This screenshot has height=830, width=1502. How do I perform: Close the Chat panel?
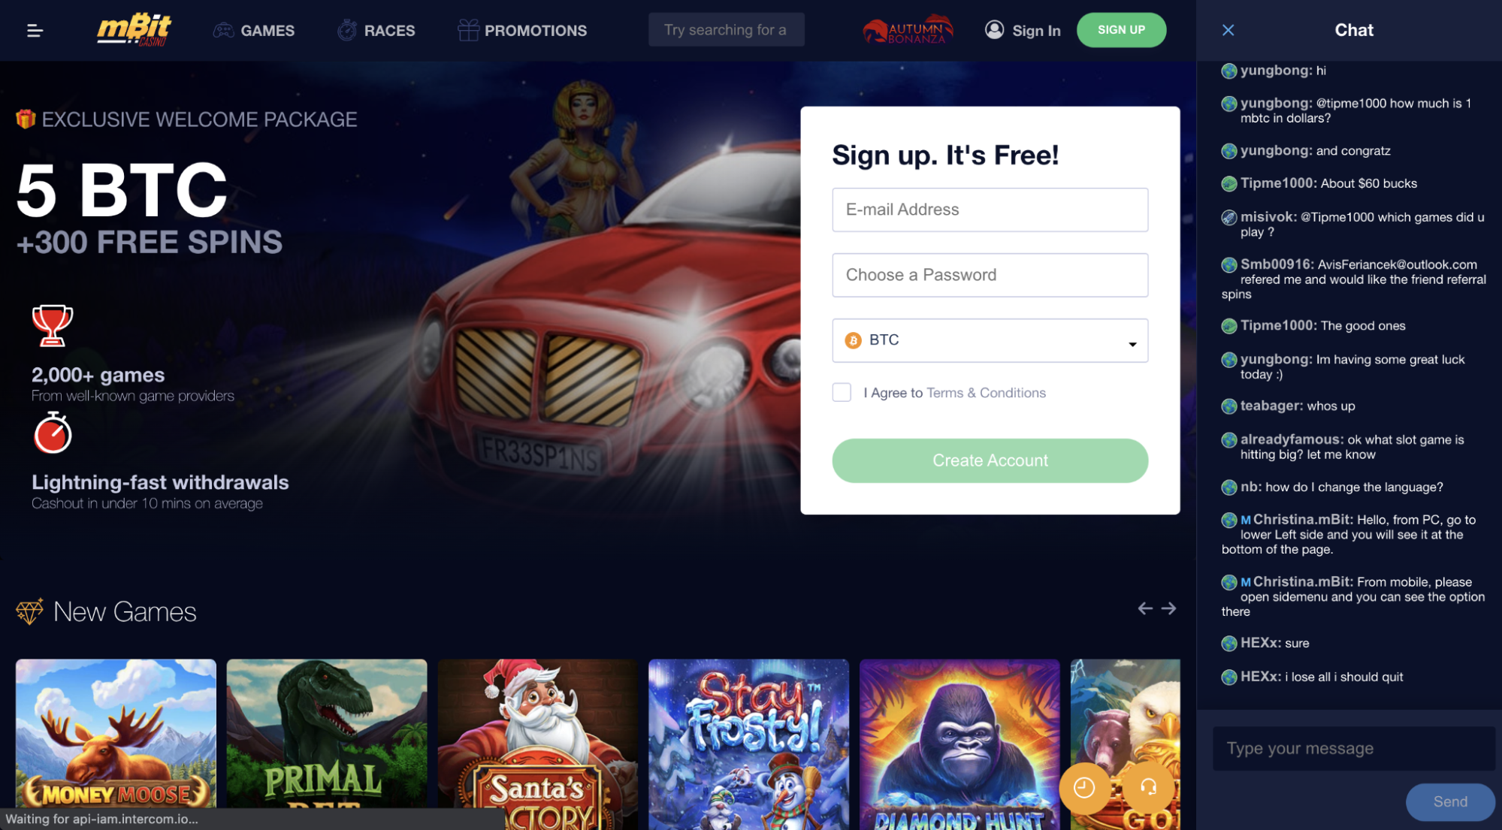[1228, 30]
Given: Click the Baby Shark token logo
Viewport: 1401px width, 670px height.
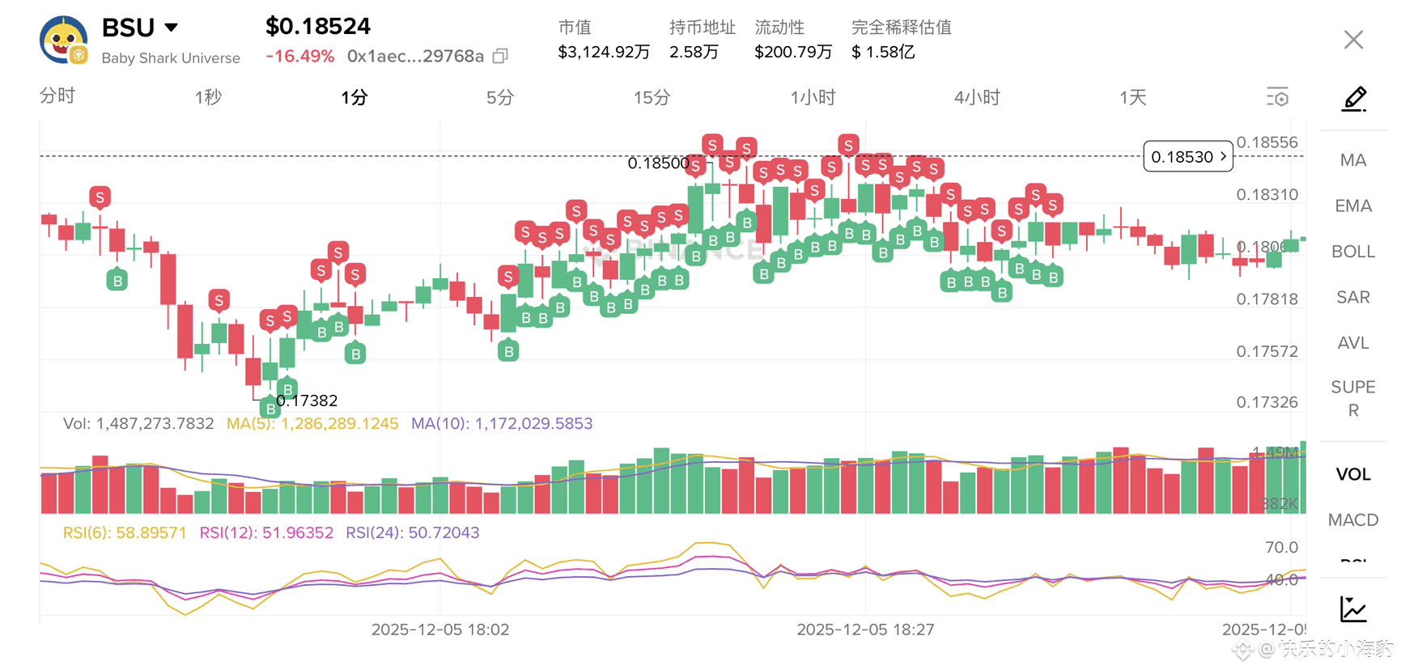Looking at the screenshot, I should pyautogui.click(x=64, y=40).
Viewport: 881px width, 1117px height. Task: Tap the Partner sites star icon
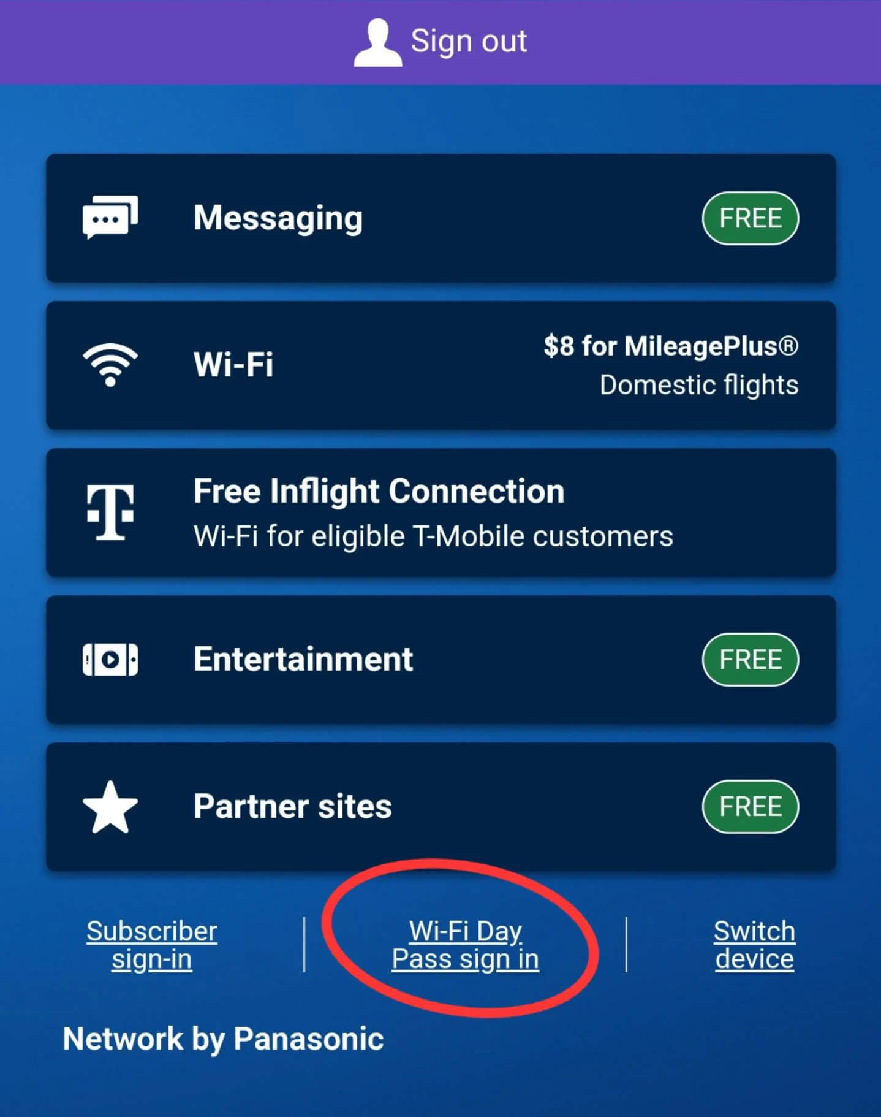(110, 807)
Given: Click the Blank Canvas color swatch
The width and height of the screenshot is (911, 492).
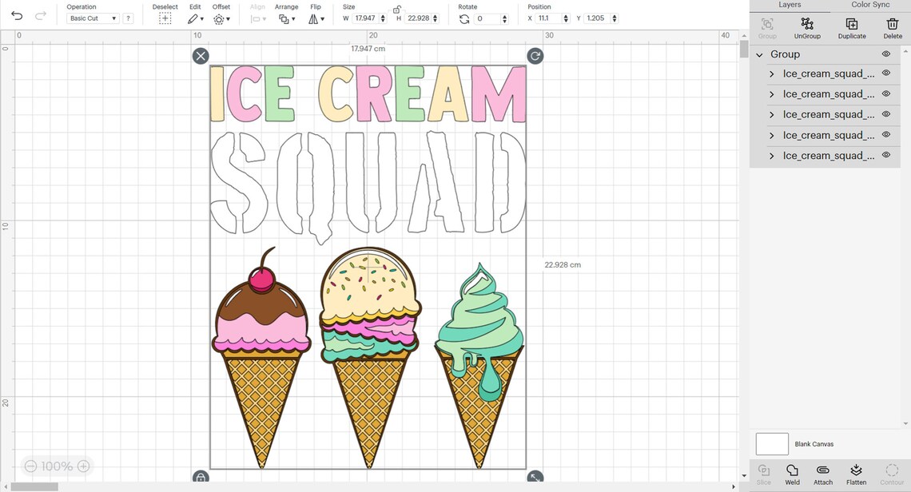Looking at the screenshot, I should point(771,443).
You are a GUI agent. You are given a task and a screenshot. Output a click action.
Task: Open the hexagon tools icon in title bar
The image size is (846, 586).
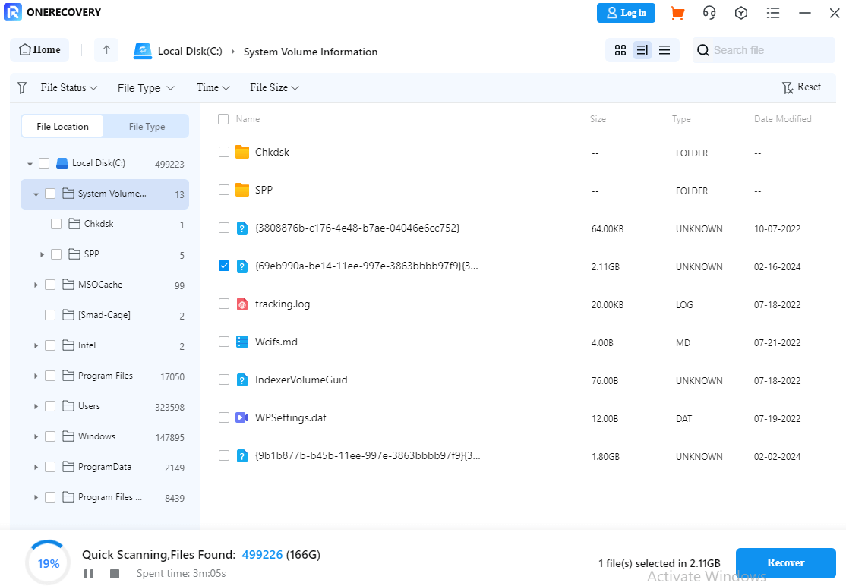741,13

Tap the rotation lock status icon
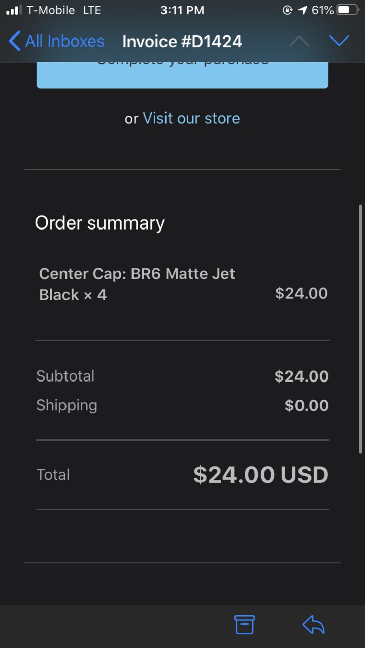click(x=288, y=10)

Description of the task: Turn every line of the rows above into a numbered list, skipping blank lines and leaving out the pictures.

Expected answer:
1. This screenshot has height=830, width=1502. How do I perform: Close the Chat panel?
2. [1228, 30]
3. Given: Click the Baby Shark token logo
4. Viewport: 1401px width, 670px height.
5. Looking at the screenshot, I should pyautogui.click(x=64, y=40).
6. Viewport: 881px width, 1117px height. Task: Tap the Partner sites star icon
7. (110, 807)
8. Given: Click the Blank Canvas color swatch
9. The width and height of the screenshot is (911, 492).
10. Looking at the screenshot, I should point(771,443).
11. You are a GUI agent. You are given a task and a screenshot. Output a click action.
12. Task: Open the hexagon tools icon in title bar
13. The image size is (846, 586).
14. 741,13
15. Tap the rotation lock status icon
16. click(x=288, y=10)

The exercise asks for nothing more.